▶ WHAT IS REQUIRED
Select, from the data, each line where "will" occurs.

▶ THE INPUT
########

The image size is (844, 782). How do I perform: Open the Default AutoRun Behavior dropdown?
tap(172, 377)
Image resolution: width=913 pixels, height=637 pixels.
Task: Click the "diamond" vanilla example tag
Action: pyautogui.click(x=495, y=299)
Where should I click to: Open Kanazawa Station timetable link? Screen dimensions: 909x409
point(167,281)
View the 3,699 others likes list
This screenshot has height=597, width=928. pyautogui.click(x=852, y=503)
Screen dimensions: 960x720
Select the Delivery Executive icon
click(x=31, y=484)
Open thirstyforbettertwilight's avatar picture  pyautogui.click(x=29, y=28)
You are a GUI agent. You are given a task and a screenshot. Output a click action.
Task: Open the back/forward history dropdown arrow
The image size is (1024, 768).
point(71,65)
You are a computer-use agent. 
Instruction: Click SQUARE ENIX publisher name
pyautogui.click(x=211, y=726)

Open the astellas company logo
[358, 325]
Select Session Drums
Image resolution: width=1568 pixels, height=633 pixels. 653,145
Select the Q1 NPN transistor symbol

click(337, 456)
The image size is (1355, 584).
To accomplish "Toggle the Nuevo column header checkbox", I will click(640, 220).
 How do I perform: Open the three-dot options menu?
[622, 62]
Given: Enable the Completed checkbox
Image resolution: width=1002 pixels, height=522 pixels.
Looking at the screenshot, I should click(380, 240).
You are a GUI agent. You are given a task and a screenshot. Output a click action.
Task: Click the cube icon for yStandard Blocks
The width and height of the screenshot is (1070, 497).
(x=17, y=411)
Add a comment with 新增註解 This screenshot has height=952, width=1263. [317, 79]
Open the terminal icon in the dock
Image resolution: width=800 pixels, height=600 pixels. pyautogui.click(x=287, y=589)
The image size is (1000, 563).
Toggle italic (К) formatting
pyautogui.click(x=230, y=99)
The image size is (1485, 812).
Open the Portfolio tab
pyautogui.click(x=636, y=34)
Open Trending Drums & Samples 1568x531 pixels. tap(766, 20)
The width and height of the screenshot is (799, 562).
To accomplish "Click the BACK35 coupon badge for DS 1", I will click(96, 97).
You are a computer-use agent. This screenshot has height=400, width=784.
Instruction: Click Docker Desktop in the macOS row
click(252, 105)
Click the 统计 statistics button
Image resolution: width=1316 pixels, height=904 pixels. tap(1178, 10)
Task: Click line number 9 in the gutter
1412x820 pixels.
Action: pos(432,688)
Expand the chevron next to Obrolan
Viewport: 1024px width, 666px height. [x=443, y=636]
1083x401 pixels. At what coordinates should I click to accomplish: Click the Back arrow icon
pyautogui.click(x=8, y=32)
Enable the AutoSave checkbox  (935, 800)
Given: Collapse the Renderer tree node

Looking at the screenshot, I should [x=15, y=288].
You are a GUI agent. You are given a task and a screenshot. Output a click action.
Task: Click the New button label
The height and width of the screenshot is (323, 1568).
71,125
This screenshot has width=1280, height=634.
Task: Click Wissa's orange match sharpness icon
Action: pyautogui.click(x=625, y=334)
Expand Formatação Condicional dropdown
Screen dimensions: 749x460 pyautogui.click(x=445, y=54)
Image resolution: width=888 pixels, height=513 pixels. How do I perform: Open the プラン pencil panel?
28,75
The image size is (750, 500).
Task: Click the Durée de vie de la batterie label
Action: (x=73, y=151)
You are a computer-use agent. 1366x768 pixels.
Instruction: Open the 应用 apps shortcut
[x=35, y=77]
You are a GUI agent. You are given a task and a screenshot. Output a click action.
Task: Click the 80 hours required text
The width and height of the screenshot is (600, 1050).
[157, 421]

########

▶ SOLUTION BELOW
To accomplish "Toggle the Nuevo column header checkbox", I will click(640, 220).
To accomplish "Click the BACK35 coupon badge for DS 1", I will click(96, 97).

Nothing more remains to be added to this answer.